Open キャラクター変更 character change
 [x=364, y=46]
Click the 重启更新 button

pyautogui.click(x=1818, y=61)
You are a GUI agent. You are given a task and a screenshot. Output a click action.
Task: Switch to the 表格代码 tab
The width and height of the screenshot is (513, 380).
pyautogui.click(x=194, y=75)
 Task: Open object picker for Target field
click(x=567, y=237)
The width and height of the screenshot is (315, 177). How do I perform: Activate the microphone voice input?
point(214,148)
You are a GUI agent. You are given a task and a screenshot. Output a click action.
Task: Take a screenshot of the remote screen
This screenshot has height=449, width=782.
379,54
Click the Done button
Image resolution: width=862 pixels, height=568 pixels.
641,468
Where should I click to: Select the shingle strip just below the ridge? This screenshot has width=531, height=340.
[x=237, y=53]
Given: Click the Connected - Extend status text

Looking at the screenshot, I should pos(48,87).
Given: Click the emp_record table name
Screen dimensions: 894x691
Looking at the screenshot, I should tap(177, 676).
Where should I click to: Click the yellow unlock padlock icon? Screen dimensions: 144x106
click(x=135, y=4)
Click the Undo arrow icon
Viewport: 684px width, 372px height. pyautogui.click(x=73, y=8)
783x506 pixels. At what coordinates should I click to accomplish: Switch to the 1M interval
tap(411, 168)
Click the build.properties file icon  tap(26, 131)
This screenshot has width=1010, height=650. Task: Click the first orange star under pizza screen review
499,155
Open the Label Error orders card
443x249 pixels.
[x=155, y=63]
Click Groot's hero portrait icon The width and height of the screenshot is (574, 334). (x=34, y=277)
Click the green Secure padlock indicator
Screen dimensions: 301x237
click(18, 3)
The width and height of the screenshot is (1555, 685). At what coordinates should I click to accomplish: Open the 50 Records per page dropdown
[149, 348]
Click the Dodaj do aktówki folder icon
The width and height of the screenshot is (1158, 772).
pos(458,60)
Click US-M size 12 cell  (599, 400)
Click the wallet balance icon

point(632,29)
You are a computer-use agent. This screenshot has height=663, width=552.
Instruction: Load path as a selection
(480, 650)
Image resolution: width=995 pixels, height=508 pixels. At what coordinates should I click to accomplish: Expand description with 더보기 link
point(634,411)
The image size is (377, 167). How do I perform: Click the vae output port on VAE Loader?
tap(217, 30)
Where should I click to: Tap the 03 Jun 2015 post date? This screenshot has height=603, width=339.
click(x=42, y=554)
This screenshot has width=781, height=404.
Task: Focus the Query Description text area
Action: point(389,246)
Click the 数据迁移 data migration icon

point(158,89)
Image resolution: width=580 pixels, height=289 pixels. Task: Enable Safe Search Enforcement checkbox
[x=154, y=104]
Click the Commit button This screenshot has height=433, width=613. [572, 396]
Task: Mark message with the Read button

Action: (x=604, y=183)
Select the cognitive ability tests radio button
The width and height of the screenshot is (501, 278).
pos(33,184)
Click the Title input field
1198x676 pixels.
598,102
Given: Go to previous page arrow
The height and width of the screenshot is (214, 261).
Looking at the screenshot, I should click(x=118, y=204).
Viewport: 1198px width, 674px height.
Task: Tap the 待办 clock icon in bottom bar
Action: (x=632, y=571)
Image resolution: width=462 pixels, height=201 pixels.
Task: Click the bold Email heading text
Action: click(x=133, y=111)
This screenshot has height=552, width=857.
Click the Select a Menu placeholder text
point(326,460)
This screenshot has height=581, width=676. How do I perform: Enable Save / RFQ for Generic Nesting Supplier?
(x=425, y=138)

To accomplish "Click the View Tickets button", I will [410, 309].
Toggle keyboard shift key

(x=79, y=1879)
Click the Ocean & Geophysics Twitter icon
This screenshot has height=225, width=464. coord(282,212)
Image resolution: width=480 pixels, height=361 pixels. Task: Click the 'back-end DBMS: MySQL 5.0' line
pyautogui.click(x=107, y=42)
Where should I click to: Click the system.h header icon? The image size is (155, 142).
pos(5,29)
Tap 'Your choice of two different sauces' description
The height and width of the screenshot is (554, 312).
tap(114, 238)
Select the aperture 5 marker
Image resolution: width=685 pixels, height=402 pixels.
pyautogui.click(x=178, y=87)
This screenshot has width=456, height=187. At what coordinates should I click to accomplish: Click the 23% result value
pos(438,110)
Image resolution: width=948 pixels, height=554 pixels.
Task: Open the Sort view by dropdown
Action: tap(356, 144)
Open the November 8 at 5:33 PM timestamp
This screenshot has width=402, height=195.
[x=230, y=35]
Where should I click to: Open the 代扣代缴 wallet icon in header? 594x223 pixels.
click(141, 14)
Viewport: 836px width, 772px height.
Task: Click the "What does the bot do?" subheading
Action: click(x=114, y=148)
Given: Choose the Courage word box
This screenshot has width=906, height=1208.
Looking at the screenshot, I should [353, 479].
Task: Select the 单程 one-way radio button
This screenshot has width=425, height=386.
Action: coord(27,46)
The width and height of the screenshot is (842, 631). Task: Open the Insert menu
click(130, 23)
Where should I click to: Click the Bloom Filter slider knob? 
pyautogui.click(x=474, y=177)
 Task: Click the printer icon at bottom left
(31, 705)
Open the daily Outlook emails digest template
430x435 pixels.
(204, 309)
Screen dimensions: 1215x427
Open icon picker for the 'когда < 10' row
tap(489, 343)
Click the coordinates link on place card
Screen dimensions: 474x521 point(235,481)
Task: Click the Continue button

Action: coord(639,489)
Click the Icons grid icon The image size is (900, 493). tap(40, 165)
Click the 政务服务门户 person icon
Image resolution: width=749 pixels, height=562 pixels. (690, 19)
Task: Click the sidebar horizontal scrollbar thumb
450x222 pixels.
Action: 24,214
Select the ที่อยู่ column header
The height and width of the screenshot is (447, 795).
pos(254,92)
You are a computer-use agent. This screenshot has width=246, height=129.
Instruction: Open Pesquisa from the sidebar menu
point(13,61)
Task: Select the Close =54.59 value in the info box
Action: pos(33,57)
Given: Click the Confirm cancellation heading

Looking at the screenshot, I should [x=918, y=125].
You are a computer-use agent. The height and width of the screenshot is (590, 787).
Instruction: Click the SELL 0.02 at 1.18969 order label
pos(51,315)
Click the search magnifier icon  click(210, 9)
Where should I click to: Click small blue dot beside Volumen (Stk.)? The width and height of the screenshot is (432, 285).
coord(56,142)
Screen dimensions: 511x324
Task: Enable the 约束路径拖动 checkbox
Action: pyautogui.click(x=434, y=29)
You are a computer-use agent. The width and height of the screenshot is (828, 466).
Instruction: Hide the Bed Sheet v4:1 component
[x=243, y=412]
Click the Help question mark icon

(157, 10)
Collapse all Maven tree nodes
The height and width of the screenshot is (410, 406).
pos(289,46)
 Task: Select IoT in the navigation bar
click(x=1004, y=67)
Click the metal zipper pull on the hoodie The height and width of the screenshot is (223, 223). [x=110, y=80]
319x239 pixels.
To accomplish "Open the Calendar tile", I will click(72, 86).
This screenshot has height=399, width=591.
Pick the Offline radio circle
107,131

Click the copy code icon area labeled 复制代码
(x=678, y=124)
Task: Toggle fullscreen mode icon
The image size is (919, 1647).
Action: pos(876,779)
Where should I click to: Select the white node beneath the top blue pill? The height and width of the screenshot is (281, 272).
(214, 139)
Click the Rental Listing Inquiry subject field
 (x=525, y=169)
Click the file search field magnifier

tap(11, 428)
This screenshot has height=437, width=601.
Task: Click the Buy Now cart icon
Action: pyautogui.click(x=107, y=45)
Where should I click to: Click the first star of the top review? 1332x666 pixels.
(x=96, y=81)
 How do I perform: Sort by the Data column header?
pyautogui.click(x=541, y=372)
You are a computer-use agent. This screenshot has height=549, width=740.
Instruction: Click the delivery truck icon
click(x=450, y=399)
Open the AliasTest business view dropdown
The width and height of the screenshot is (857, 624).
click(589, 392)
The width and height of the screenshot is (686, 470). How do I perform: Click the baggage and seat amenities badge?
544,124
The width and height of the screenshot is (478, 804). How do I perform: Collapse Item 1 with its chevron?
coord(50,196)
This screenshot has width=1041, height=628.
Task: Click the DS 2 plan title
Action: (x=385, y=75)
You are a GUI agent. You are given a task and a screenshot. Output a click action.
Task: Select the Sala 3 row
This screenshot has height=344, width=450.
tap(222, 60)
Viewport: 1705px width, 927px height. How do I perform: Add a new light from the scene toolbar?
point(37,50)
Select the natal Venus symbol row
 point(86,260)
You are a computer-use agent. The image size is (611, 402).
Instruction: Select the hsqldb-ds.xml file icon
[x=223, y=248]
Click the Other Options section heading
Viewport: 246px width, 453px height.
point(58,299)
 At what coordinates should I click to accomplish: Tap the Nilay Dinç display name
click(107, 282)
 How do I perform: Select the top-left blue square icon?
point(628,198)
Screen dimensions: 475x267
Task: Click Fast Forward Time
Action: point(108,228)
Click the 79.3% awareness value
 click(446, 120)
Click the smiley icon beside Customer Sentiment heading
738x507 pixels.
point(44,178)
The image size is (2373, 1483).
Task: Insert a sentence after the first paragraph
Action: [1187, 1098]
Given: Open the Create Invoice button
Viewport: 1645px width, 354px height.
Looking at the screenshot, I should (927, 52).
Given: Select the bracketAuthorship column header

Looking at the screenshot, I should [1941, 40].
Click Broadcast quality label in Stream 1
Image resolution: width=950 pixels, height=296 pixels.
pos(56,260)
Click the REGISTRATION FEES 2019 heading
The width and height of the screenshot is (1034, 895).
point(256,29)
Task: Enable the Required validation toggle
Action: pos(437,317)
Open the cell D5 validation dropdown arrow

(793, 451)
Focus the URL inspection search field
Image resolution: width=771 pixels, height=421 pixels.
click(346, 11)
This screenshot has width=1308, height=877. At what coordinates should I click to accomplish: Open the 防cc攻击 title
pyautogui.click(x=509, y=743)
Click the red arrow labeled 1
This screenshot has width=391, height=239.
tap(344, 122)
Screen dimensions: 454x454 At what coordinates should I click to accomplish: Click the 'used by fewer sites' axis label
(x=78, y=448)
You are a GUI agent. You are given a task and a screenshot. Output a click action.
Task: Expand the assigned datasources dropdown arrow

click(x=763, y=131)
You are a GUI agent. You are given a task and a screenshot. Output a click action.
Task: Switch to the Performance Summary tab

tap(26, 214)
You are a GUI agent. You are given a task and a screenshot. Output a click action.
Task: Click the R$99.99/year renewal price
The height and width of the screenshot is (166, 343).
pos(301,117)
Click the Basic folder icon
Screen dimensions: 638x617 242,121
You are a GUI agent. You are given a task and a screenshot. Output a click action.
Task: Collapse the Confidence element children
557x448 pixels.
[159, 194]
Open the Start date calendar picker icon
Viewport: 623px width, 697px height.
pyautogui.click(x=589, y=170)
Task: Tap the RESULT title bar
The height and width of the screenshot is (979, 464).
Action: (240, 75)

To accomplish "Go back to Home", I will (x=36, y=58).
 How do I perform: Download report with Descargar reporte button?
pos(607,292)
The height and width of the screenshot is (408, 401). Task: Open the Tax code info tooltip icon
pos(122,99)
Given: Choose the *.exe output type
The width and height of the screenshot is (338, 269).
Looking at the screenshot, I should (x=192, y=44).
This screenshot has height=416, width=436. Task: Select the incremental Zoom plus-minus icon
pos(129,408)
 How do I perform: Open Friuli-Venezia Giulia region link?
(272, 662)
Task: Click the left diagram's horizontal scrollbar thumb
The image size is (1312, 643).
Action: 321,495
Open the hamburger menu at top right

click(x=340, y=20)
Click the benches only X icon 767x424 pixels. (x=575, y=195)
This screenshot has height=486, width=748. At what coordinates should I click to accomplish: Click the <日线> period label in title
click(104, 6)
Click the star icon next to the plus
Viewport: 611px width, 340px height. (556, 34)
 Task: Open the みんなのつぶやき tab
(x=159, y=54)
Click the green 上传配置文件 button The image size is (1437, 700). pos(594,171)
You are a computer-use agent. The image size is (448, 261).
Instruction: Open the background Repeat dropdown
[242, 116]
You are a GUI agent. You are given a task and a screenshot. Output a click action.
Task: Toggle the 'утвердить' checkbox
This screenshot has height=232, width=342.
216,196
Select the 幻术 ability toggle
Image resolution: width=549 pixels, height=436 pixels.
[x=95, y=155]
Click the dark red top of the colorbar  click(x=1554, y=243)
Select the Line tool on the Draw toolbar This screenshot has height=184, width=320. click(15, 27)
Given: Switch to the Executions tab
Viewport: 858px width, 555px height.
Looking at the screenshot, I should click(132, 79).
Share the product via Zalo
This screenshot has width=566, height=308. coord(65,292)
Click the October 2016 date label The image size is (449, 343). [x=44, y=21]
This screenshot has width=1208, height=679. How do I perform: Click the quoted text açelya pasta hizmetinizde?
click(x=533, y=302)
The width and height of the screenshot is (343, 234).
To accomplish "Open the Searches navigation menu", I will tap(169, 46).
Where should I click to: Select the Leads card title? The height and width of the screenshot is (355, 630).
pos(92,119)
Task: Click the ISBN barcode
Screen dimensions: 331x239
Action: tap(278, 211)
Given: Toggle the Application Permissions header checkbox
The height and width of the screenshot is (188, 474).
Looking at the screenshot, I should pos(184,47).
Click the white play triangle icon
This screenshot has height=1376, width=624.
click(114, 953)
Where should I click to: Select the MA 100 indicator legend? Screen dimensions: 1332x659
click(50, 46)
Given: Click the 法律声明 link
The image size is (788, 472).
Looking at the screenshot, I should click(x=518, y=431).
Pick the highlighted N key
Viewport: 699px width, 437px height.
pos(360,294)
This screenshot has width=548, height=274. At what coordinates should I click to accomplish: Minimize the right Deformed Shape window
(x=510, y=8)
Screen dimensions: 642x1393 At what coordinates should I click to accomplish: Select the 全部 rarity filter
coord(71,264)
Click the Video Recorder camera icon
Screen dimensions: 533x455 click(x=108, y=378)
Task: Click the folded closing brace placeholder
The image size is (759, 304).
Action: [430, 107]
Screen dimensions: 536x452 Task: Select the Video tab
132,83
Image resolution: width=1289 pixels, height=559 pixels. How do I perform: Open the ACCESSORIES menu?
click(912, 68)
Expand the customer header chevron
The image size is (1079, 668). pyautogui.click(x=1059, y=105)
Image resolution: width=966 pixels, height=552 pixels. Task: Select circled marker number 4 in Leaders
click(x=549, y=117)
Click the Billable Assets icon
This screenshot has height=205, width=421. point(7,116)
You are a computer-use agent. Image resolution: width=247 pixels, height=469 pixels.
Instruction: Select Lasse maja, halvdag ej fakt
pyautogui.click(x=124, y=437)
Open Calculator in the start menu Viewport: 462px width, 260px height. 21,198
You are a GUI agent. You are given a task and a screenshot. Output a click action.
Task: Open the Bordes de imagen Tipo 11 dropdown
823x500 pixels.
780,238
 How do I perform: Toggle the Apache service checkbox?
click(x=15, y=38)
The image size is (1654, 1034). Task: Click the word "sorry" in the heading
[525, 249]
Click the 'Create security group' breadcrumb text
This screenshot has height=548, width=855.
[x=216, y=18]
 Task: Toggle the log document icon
━━━━━━━━━━━━━━━━━━━━
# [What you should do]
Review the material and copy each line in which the word "will" appears.

# [Written answer]
To accomplish "Click the View Tickets button", I will [410, 309].
To accomplish "Open the Calendar tile", I will click(72, 86).
To accomplish "Go back to Home", I will (x=36, y=58).
To accomplish "Open the Searches navigation menu", I will tap(169, 46).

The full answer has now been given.